Team:Hong Kong HKUST/Results

Team:Hong Kong HKUST - 2019.igem.org


Introducing a foundation advancement into iGEM

Combined CRISPRi and antisense RNA toggle switch is a new biological switch system and is novel to the iGEM community. It has the potential to replace switches that rely on repressor protein - operon pairs. To bring the switch to life we have:

  • Introduced new basic parts into the iGEM part registry
    • Custom-designed sgRNA for this switch: BBa_K3017001, BBaK3017002
    • Custom-designed asRNA for this switch: BBa_K3017003, BBaK3017004
  • Created a model circuit using the above parts, on target proteins GFP and RFP: BBa_3017070

Here's our part collection!


Demonstration of the switch with a mathematical model

Our switch is brought to life by the model we built. It is a descriptive model that characterizes the expression of the output proteins of our system, to evaluate the switch’s effectiveness and the elasticity of variables. Our model shows that the system will take around 4 hours to reach that state, which is shorter than the Collins switch. Check out our model here!


Characterization of RNAs

We characterised our new composite parts BBa_K3017061 and BBa_K3017060 for their transcription and their interaction as a pair.

  • T7-BBa_K3017061 and T7-BBaK3017060 were synthesised by PCR
  • T7-BBa_K3017061 and T7-BBaK3017060 were transcribed in vitro
  • Transcripts of T7-BBa_K3017061 and T7-BBaK3017060 were hybridized. Results show that the custom-designed sgRNA and asRNA pair hybridize as expected. We expect even higher hybridization rate in vivo.
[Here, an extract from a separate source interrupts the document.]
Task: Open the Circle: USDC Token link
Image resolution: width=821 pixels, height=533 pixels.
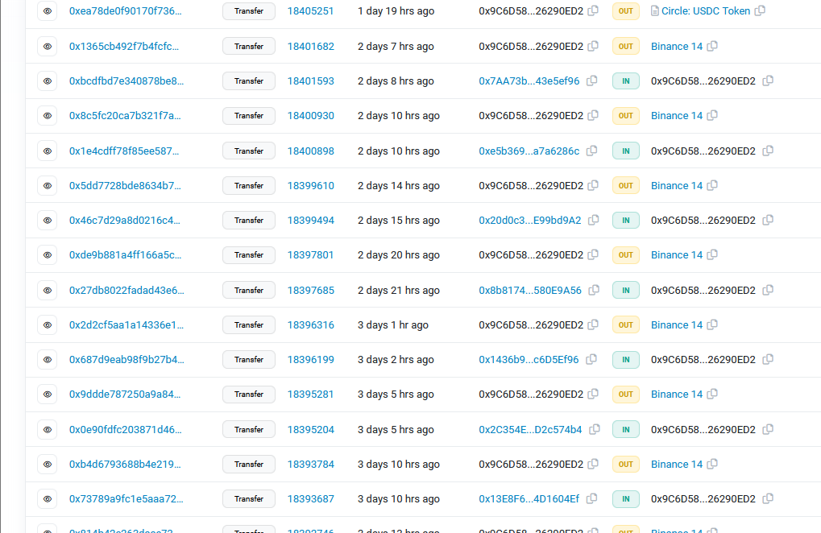Action: 705,11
Click to see the details of our experiment!


Characterization of dCas9

We obtained our Sp.dCas9 gene, new to iGEM, from a professor in our university. Since the plasmid was not compatible with standard assembly, we had to make extra efforts to achieve the assembly of our circuit:

  • SalI cut site, 6XHis tag and terminator were added to the dCas9 gene by PCR
  • Transformed plasmid was verified by colony PCR and restriction digestion check
  • Expression of dCas9 was verified by SDS-PAGE, Coomassie Blue staining and Western Blot

Here is how we got dCas9!


Characterization of Old Part BBa_R0010

LacI-regulated promoter BBa_R0010 is used in our model circuit. The relative expression levels of GFP under BBa_R0010 at different pH values were implied. This characterization helps us assess how different environmental conditions affect promoter activity. This, we believe, would aid in future application development:

  • A graph of fluorescence/OD against pH (pH 5-9) was plotted from the plate reader measurements
  • We found out:
    • pLac on its own shows leak expression while that with added glucose shows repressed activity
    • The overall trend of GFP expression decreases with an increase in pH

This is how we characterized BBa_R0010!


Characterization of competition between constitutive promoters

Professor Fei SUN’s postdoctoral fellows pointed out that the three constitutive promoters in our proposed circuit may display competitive behaviour among each other, thus leading to reduced protein expression by our circuit. We conducted an experiment to assess the level of interference between different numbers of promoters:

  • Plasmids containing 1, 2 and 3 constitutive promoter-RBS-repeats (BBa_J23104-B0034) are constructed to control a mrfp gene BBa_E1010
  • A plot of Fluorescence/OD shows no notable correlation between the number of promoters present in the plasmid and the level of fluorescence protein expression

Click to see our promoter competition assay!


//After iGEM//


Future Updates

Unfortunately, we did not manage to test out our full circuit before the wiki-freeze deadline :(
However, some of our team members are planning to continue doing experiments to confirm that our Biscuit does work! We'll update this wiki once we've progressed.